British health authority rejects Lecanemab as Alzheimer's treatment | Alzheimer's

The British health authority has rejected a drug that can slow the progression of Alzheimer's disease. The reason: its benefits are too small to justify the cost of the therapy and the close monitoring of patients for signs of “serious side effects”.

Lecanemab is administered twice a month and removes sticky clumps of the protein amyloid-beta from the brain, which are considered a hallmark of the disease. The drug is not a cure. But in clinical trials, the therapy slowed cognitive decline in early-stage Alzheimer's patients by 27 percent compared to a placebo.

The Medicines and Healthcare products Regulatory Agency (MHRA), the British drug authority, gave the drug the green light on Thursday. At the same time, however, the health authority National Institute for Health and Care Excellence (Nice) ruled out making the drug available via the NHS.

This came a few weeks after the EU's drug regulator also rejected the drug, saying the risk of severe brain swelling did not outweigh the drug's small effect in slowing cognitive decline. It also said the drug's effect in delaying cognitive decline was small.

The decision in Nice is a further blow to the companies behind the drug, Eisai and Biogen, as the treatment has been slow to take off in the US, where it costs around £20,000 per patient per year. It also exposes the complexities involved in a new class of drugs that have helped early-stage patients but can cause serious side effects.

The therapy, also known as Leqembi, is approved in the US, China, Hong Kong, Israel, Japan and South Korea. The MHRA approval makes the UK the first country in Europe to approve the drug, which can treat the neurodegenerative disease rather than its symptoms.

Because Nice opposes the use of the drug in the British health system, it is likely to benefit only a small number of patients in the UK, who will have to obtain the drug privately.

Hilary Evans-Newton, chief executive of Alzheimer's Research UK, said: “Today's news is bittersweet for people affected by Alzheimer's.

“It is a remarkable achievement that science is now providing approved treatments that can slow the devastating effects of Alzheimer's rather than just relieve symptoms. However, it is clear that our health care system is not ready to embrace this new wave of Alzheimer's drugs.

“This means that, as things stand, people in the early stages of the disease are denied access to lecanemab through the NHS and it is only available to those who can pay for it privately.”

Dr Samantha Roberts, CEO of Nice, said: “This is a new and emerging field of medicine that will undoubtedly develop rapidly.

“The reality, however, is that the benefit of this initial treatment is simply too small to justify the significant cost to the NHS.

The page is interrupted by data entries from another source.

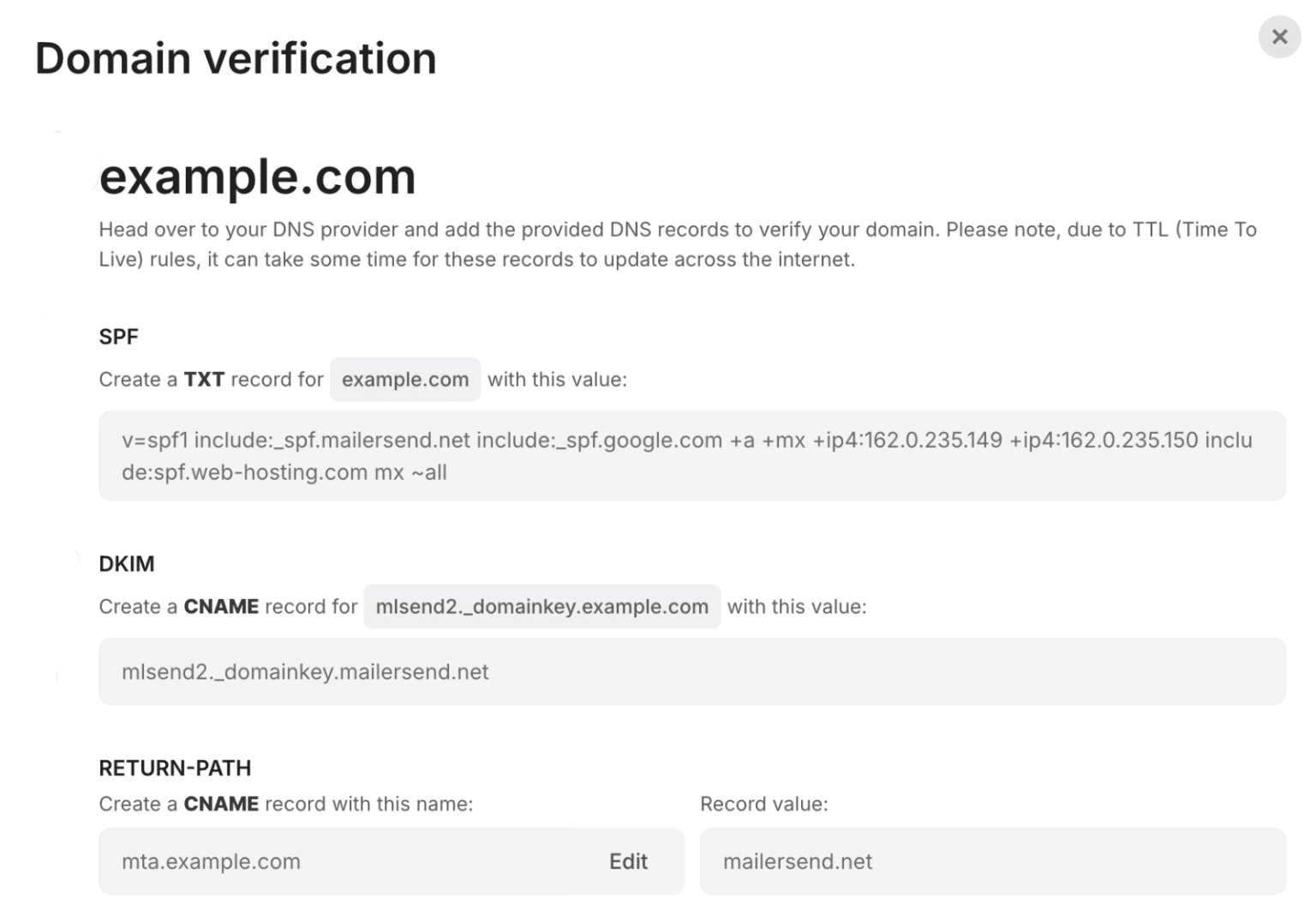Select the RETURN-PATH section heading
The height and width of the screenshot is (924, 1316).
point(175,768)
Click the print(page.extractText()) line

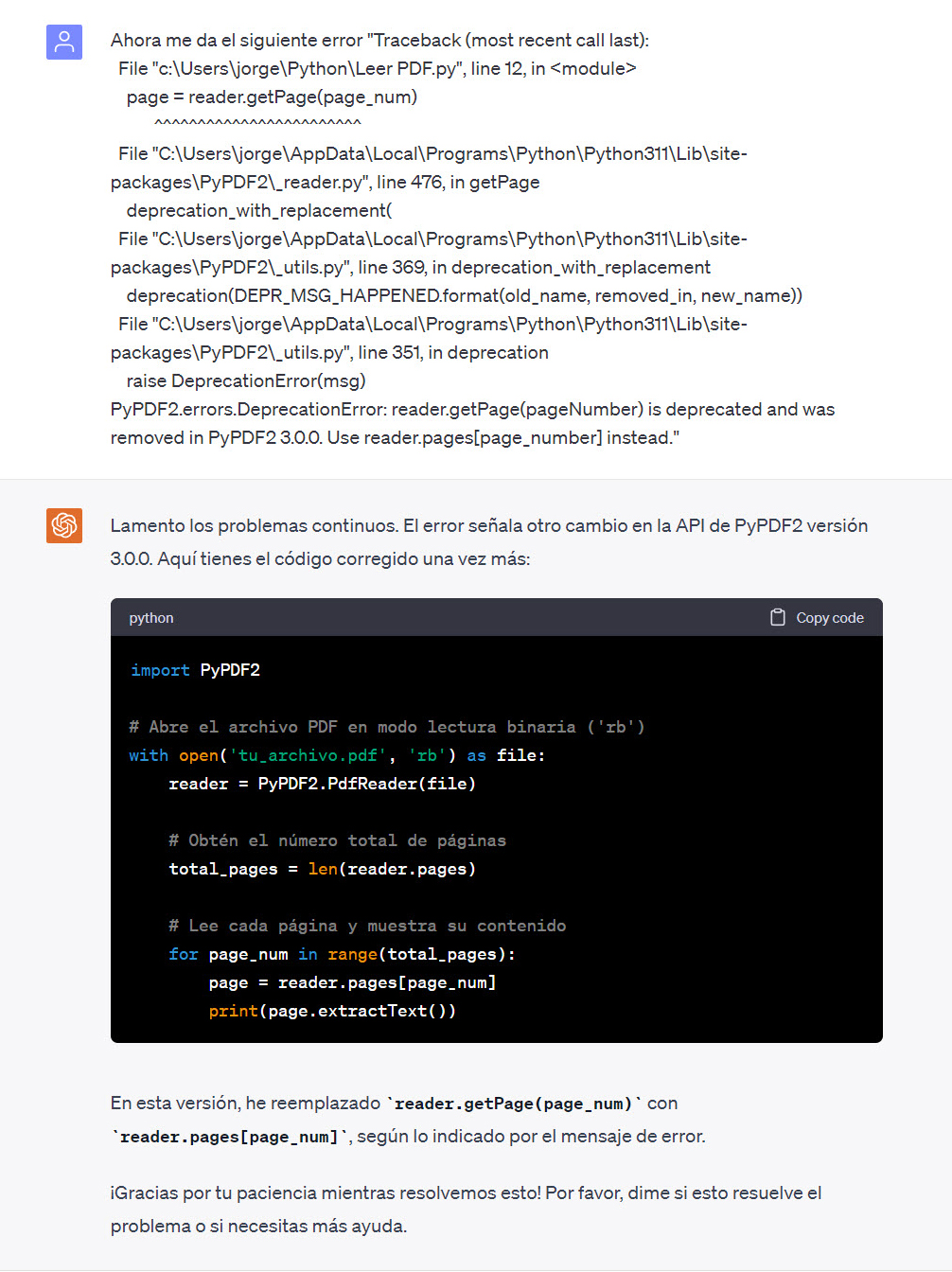click(332, 1011)
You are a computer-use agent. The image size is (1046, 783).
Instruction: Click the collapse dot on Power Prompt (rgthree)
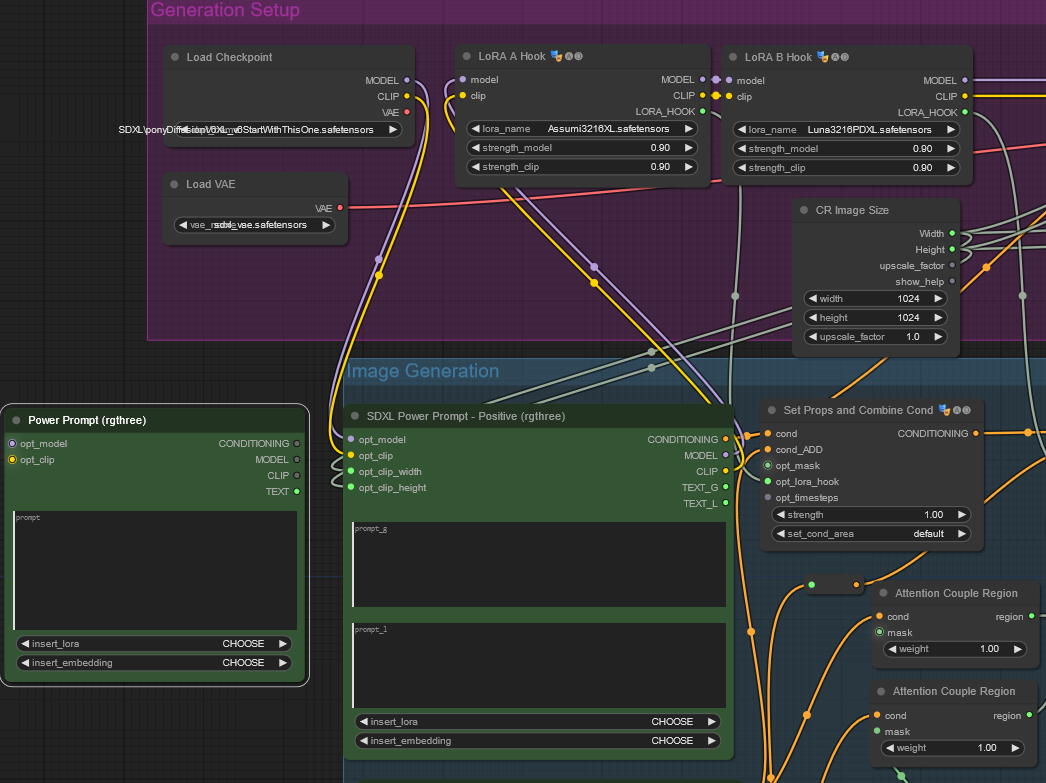(x=17, y=421)
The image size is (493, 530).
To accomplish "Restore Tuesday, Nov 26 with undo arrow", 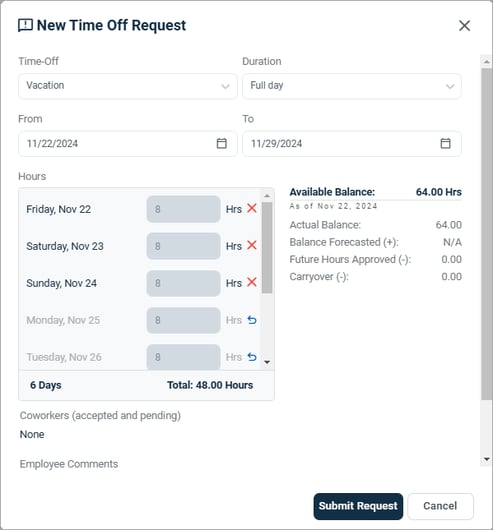I will (x=252, y=357).
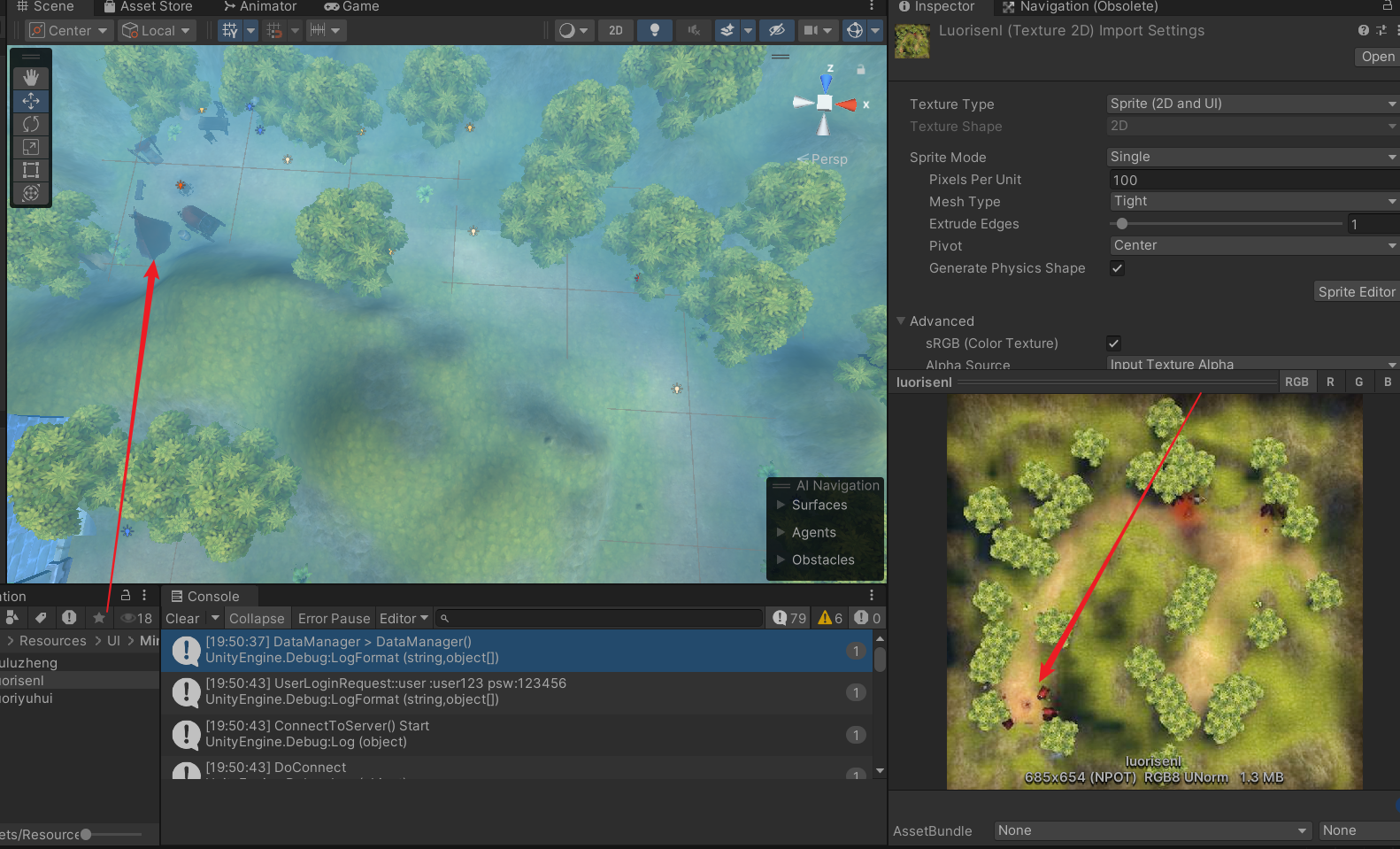Screen dimensions: 1400x849
Task: Toggle the warning messages count in Console
Action: click(830, 618)
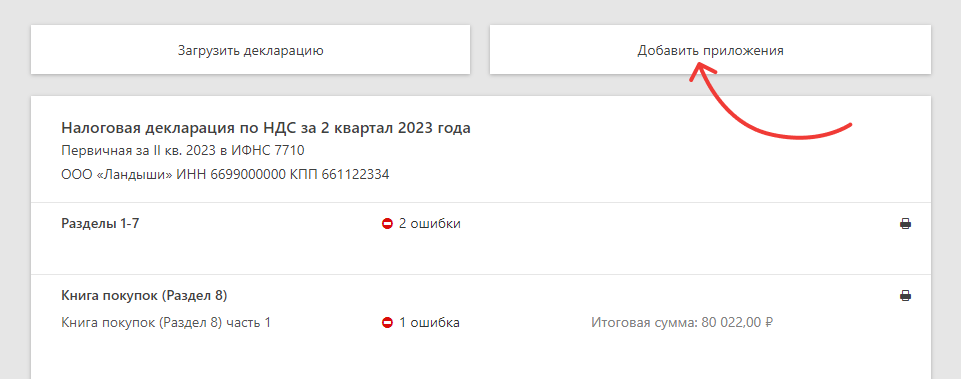Print Книга покупок (Раздел 8) via printer icon

pyautogui.click(x=905, y=296)
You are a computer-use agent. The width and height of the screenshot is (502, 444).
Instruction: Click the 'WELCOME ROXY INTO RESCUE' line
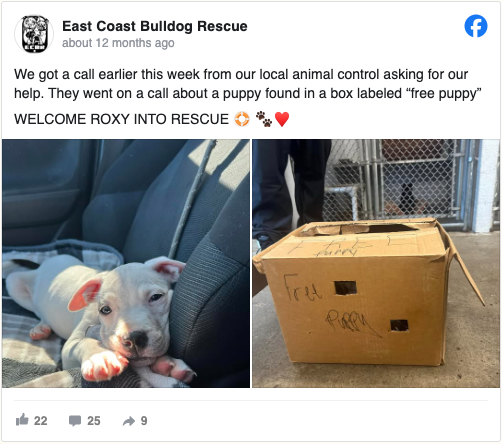[121, 119]
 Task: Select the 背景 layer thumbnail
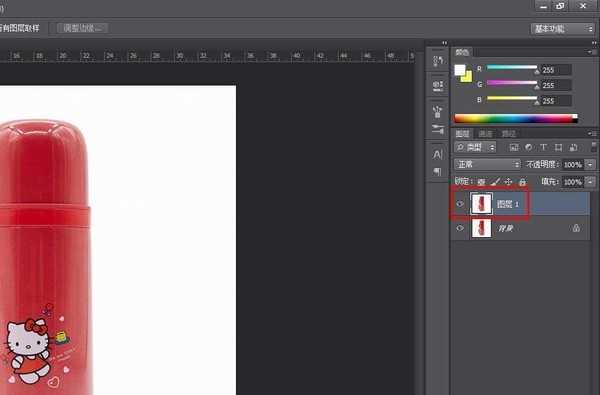click(x=481, y=228)
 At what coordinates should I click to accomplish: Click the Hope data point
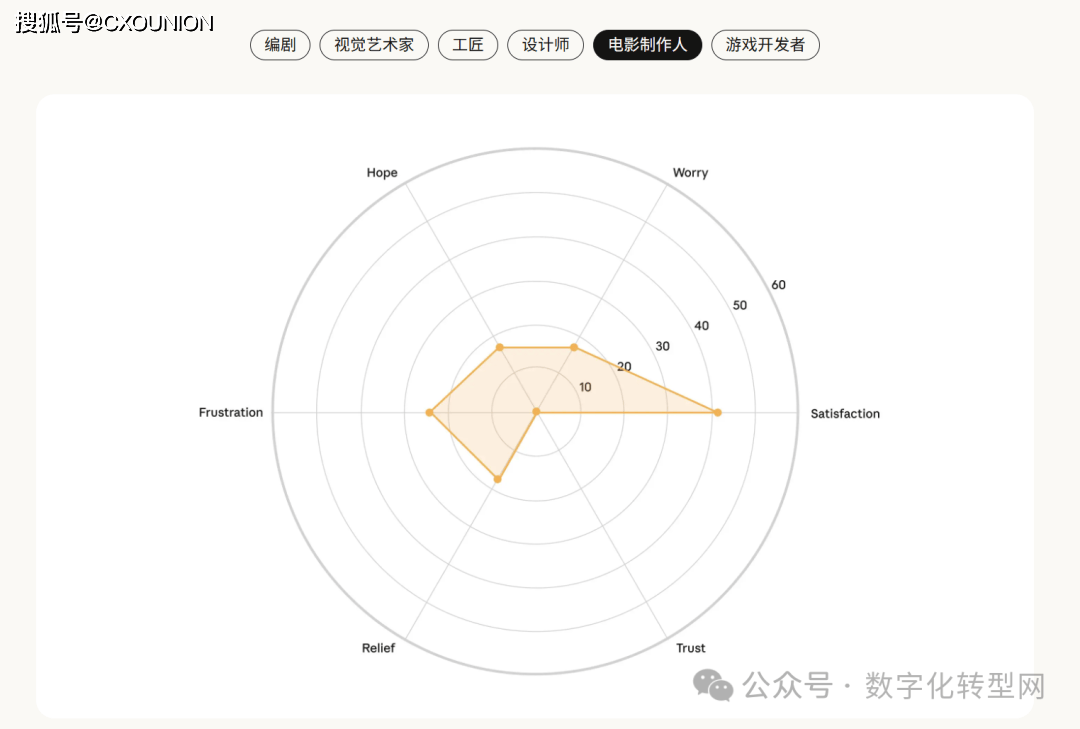pos(499,347)
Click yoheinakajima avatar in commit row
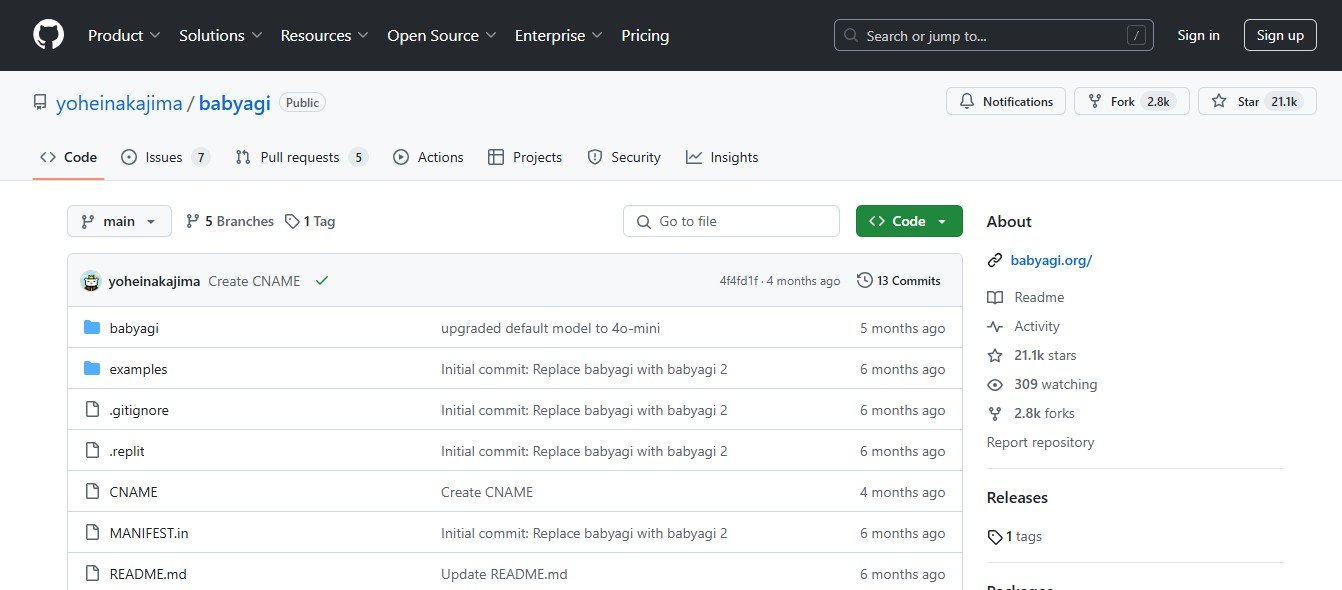Screen dimensions: 1342x590 (x=91, y=281)
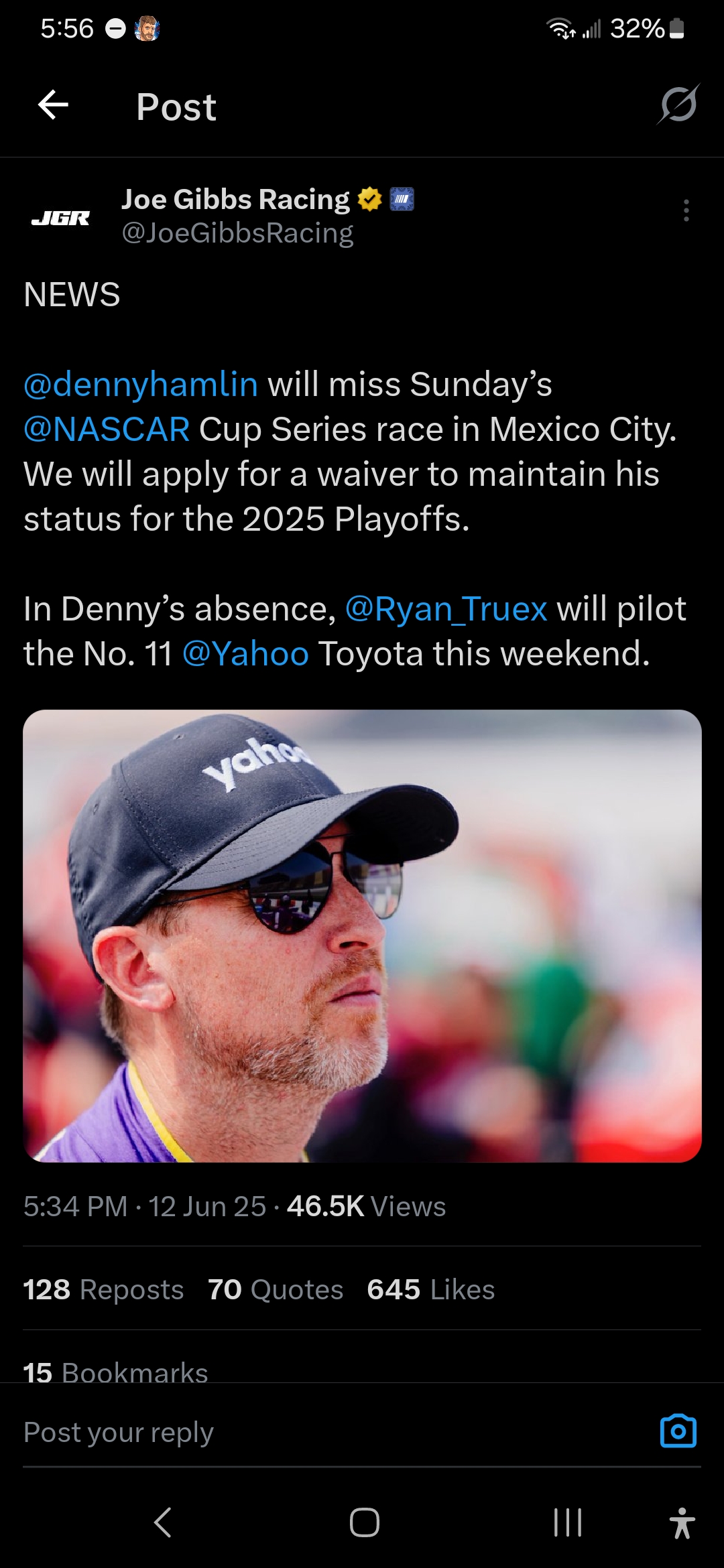Open the Grok icon in the header

(x=678, y=105)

“The treatment is very intensive and requires hospitalization every two weeks. Specialists must monitor patients for signs of serious side effects. Added to this is the cost of purchasing the drug.”

“Our independent committee has carefully reviewed the available evidence, including the benefits to caregivers, but Nice can only recommend treatments that offer good value for the taxpayer.”

Nice said clinical trials have shown that lecanemab can slow cognitive decline by four to six months, but there is little evidence of its long-term effects. It is estimated that around 70,000 adults in England would have been eligible for treatment.

A public consultation on the draft Nice guidelines ends on 20 September.

Julian Beach, interim executive director for healthcare quality and access at the MHRA, said: “Authorising medicines that meet acceptable standards of safety, quality and efficacy is a key priority for us.”

“We are convinced that in addition to the conditions of approval, the relevant regulatory standards for this medicinal product have been met.

“As with all medical products, we will closely monitor safety and conduct a controlled post-approval safety study to ensure that the benefit-risk profile of lecanemab is closely monitored in clinical use.”

Tara Spires-Jones, a professor at the UK Dementia Research Institute at the University of Edinburgh, said the drug's introduction marked “a turning point” but warned it could bring “dangerous side effects”.

Speaking on Radio 4's Today programme, she said: “It's the first time we've been able to slow down the progression of the disease at all. So from that point of view it's amazing.”

“However, the treatment is not perfect. It only moderately slows the progression of the disease and has dangerous side effects. Patients really need to be monitored very carefully and only certain people can use the drug. So overall, this is great news, but we need to temper our enthusiasm.”

When asked about the dangerous side effects, Spires-Jones said: “Some people who take this drug experience brain swelling and bleeding, and some people have died from these side effects.”